> _Work to complete_:
1 - From the job-search post below, extract the passage between "The hard part" and "an active God.", inclusive.
2 - Translate this sentence from the job-search post below into Spanish: "I think I would like to work with my hands and I would love to learn more about installation."

> _Extract to read_:
○ ○ ○

Unfortunately, I can't seem to find any work at all and when I do get called back and have interviews (like this week with a insurance sales job) I don't get picked because companies decide to "pursue people whos experience more closely match what they are looking for. This was an insurance sales job for crying out loud! (although this was potentially a better one than most with a good base pay and good commission and crazy good benefits. It is a frustrating market out there.... definately.

That being said I am trying to push harder in the electrical or a/v installation area. I am really hitting that area harder. I think I would like to work with my hands and I would love to learn more about installation. At least for the time being. I would be pumped to find a job like that. It would still be techy and I would be able to gain practical skills that I could use later. Who knows. I just think it could be a match.

The hard part in this whole thing is that I still kind of want to do ministry... I think. I am really confused right now. I'm confused about my relationship with God and really what that is. What is really means in my life. I think I think a lot more about that than most other people. I don't just think about God and pray. I really think and ponder about who God is and what he means and where everyone and God fits into humanity/life. I am just over the status-quo Christianity... I am over head knowledge... I am done with Christianese... really I need a new refreshing... something different. A real God. I need a real God in my life.... an active God.

○ ○ ○

> _Supplied information_:

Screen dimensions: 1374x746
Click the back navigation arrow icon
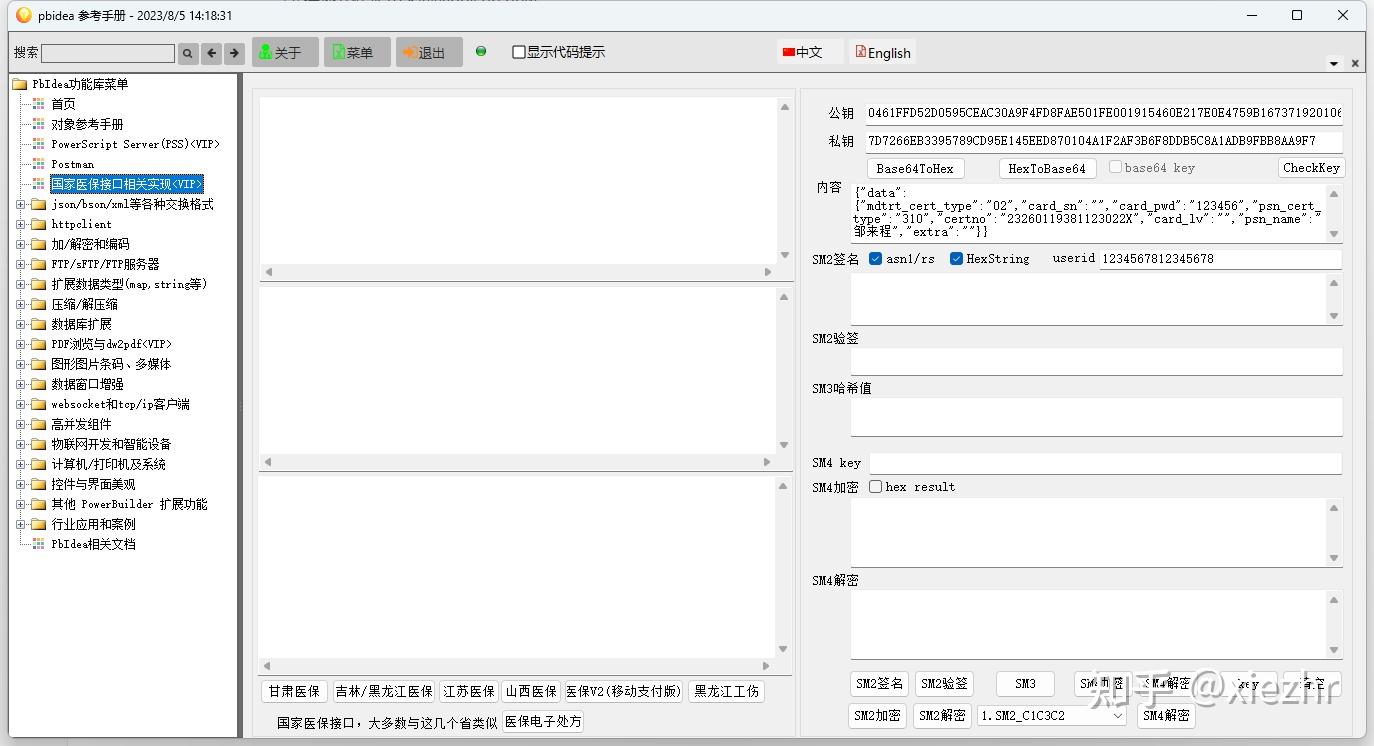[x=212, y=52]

○ ○ ○

> _The results_:
1 -
The hard part in this whole thing is that I still kind of want to do ministry... I think. I am really confused right now. I'm confused about my relationship with God and really what that is. What is really means in my life. I think I think a lot more about that than most other people. I don't just think about God and pray. I really think and ponder about who God is and what he means and where everyone and God fits into humanity/life. I am just over the status-quo Christianity... I am over head knowledge... I am done with Christianese... really I need a new refreshing... something different. A real God. I need a real God in my life.... an active God.

2 - Creo que me gustaría trabajar con las manos y me encantaría aprender más sobre instalación.